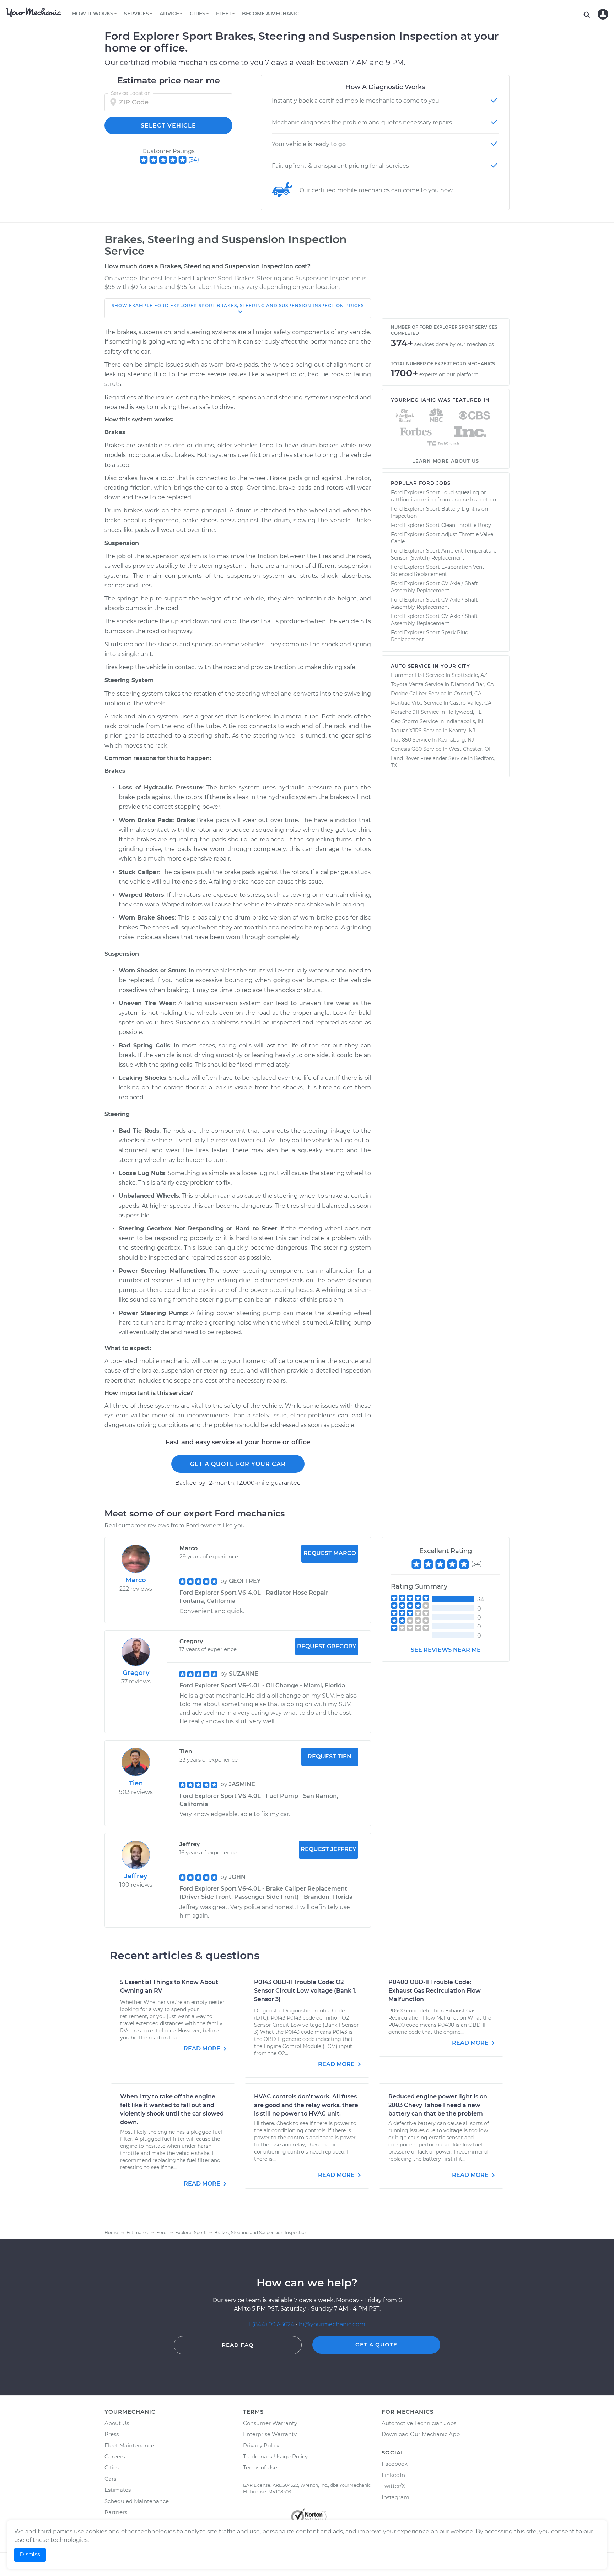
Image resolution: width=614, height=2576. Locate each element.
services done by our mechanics (454, 344)
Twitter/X (393, 2486)
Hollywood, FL (463, 712)
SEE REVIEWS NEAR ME (446, 1650)
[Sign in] (603, 14)
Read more (203, 2048)
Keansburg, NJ (456, 740)
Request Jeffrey (328, 1849)
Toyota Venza (407, 684)
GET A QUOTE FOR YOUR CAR (238, 1464)
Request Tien (329, 1756)
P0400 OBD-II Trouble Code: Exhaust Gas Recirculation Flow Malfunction (434, 1991)
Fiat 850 (401, 740)
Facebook (395, 2464)
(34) (193, 159)
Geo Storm (404, 721)
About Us (116, 2423)
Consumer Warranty (270, 2423)
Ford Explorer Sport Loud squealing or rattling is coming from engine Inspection (443, 496)
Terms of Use (260, 2467)
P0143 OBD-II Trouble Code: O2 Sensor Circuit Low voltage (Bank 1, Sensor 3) (305, 1991)
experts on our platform (449, 374)
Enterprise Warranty (270, 2434)
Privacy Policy (261, 2445)
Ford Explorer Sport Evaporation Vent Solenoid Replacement (437, 570)
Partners (115, 2512)
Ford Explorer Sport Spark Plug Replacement (430, 636)
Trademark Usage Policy (275, 2456)
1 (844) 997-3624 (272, 2324)
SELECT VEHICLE (168, 125)
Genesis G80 (406, 749)
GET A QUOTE (376, 2344)
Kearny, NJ (462, 730)
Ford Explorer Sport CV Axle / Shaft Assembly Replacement (434, 587)
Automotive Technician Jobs (419, 2423)
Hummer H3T (408, 675)
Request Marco (329, 1553)
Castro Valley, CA (470, 703)
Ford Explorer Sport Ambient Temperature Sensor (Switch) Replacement (443, 554)
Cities (111, 2467)
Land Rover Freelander (419, 758)
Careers (114, 2456)
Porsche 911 (405, 712)
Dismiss (30, 2554)
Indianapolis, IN (464, 721)
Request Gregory (326, 1646)
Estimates (117, 2489)
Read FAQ (238, 2344)
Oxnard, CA (467, 693)
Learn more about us (445, 461)
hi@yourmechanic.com (332, 2324)
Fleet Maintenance (129, 2445)
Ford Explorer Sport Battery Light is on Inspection (439, 512)
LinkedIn (393, 2475)
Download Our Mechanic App (421, 2434)
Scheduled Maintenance (136, 2501)
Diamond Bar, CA (472, 684)
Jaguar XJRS (406, 730)
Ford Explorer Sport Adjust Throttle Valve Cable (442, 538)
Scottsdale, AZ (469, 675)
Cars (110, 2478)
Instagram (395, 2497)
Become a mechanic (270, 13)
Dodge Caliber (409, 693)
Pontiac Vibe (406, 703)
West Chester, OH (471, 749)
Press (111, 2434)
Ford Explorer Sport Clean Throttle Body (441, 525)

---------------

Take every line from the data that includes the word "Maintenance".

- [REPLY TO THE EXERCISE]:
Fleet Maintenance (129, 2445)
Scheduled Maintenance (136, 2501)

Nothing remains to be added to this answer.